#### STATED GOAL
Quote the lines of the position data word for word, from the first line through the line containing "chevron icon indicating", with both of those lines included.

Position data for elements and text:
------------------------------------------------------------

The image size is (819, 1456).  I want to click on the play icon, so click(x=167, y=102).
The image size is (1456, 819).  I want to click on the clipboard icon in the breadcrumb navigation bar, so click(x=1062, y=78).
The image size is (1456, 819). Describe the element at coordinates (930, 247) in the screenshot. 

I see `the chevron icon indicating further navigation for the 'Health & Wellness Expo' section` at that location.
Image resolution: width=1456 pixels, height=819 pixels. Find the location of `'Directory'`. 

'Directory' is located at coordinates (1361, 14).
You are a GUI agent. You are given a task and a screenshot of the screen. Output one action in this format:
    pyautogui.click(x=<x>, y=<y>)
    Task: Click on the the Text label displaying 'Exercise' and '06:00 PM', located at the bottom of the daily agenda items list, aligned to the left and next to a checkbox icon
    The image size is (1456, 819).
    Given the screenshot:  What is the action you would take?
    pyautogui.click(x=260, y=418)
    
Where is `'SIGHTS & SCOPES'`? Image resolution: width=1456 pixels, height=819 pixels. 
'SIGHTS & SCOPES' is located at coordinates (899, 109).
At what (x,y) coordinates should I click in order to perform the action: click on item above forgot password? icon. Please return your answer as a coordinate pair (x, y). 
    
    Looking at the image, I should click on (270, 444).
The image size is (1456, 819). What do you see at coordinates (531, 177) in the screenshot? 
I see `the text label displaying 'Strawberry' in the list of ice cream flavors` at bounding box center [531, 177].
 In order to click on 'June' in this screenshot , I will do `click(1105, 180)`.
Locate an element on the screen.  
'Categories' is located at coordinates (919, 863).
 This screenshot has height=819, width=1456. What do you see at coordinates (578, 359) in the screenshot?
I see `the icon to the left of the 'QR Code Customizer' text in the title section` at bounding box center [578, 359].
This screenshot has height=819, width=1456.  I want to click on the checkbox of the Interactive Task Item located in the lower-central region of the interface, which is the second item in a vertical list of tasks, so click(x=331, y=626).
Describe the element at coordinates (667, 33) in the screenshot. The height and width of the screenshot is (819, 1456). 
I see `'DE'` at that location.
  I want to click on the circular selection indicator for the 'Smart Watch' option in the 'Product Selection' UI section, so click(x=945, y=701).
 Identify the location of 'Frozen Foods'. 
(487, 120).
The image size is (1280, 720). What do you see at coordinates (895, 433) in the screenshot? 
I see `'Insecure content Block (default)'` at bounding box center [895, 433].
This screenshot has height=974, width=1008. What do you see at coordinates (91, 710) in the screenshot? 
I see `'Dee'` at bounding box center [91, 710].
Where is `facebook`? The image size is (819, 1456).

------------------------------------------------------------

#### CORRECT OUTPUT
The image size is (819, 1456).  I want to click on the play icon, so click(x=167, y=102).
The image size is (1456, 819).  I want to click on the clipboard icon in the breadcrumb navigation bar, so click(x=1062, y=78).
The image size is (1456, 819). Describe the element at coordinates (930, 247) in the screenshot. 

I see `the chevron icon indicating further navigation for the 'Health & Wellness Expo' section` at that location.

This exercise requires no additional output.